Exercise brief
Copy every line below that has the word "Tunisie" in it.

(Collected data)
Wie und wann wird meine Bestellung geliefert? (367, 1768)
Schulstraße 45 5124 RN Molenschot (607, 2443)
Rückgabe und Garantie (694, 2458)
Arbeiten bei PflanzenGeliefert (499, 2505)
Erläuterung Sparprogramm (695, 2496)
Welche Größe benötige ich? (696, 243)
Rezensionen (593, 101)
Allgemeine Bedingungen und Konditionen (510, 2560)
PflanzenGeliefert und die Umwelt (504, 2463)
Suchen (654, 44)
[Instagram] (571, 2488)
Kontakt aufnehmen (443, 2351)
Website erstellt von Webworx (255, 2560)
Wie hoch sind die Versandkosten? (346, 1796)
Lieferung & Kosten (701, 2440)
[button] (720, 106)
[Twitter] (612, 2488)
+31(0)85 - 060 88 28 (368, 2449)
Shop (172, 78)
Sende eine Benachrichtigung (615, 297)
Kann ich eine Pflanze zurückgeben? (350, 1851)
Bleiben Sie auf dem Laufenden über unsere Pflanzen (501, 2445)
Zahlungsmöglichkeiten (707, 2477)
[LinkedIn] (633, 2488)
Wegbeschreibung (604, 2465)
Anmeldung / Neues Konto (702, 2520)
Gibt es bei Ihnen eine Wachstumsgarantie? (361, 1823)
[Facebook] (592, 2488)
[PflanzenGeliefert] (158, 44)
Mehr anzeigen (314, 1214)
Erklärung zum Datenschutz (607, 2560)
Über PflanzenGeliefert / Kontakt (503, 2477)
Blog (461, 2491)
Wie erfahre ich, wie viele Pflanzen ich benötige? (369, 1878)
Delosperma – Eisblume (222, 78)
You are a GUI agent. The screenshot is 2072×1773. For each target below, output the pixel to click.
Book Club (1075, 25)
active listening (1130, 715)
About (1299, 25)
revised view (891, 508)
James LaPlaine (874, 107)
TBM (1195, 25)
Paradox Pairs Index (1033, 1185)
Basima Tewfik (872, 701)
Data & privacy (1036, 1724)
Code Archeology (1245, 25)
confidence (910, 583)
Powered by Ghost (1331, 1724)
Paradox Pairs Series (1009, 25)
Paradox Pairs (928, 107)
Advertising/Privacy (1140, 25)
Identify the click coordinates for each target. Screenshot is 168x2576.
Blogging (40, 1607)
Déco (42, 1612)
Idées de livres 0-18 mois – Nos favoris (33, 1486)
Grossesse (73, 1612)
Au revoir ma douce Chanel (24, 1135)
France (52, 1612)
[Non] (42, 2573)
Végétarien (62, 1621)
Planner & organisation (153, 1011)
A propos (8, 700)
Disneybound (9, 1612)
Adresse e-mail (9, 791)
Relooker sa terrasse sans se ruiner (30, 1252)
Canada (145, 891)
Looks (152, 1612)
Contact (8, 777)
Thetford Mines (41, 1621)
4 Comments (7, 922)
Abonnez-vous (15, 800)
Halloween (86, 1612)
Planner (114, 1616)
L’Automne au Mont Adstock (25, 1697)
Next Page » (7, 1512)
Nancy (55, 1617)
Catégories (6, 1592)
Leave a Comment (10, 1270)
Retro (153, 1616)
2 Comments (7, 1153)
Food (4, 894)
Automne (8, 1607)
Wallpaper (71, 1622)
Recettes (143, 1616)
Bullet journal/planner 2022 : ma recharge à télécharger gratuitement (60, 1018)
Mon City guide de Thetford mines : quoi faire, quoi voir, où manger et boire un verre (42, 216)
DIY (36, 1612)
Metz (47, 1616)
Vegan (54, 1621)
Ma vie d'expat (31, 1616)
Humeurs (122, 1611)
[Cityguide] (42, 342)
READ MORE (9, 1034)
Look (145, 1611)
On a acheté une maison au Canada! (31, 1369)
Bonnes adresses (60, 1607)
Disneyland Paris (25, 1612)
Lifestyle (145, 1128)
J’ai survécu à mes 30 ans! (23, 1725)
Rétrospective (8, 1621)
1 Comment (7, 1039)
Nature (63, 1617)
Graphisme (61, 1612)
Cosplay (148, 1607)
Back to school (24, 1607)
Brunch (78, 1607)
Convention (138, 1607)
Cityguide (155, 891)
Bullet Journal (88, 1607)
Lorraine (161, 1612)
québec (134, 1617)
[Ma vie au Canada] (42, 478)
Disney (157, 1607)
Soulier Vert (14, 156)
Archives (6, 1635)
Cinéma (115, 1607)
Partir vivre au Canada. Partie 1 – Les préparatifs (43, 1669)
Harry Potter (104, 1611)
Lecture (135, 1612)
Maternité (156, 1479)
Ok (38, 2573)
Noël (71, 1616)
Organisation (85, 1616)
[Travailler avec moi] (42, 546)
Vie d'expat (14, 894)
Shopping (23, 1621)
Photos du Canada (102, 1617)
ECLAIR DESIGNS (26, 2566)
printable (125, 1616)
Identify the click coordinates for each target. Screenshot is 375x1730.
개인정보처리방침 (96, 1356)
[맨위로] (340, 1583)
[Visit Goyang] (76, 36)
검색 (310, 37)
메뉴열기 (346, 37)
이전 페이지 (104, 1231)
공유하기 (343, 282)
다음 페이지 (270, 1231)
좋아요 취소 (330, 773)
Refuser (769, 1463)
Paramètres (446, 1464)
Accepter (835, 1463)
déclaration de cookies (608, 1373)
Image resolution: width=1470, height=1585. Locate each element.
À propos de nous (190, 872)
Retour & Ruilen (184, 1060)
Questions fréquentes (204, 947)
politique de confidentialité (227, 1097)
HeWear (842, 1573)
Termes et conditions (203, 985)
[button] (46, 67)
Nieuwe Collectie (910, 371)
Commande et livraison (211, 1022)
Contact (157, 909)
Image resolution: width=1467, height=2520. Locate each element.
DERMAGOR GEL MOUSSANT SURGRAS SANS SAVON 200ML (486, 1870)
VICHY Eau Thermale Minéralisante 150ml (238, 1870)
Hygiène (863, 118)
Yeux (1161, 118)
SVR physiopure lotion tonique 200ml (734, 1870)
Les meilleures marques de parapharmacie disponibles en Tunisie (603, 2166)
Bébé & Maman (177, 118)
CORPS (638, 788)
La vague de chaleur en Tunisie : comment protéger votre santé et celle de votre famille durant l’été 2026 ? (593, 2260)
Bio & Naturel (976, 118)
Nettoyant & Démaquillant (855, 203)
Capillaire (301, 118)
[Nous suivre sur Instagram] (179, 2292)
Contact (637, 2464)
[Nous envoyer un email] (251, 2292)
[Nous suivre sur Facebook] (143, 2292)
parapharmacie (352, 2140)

Result of the task
Les meilleures marques de parapharmacie disponibles en Tunisie (603, 2166)
La vague de chaleur en Tunisie : comment protéger votre santé et celle de votre famille durant l’été 2026 ? (593, 2260)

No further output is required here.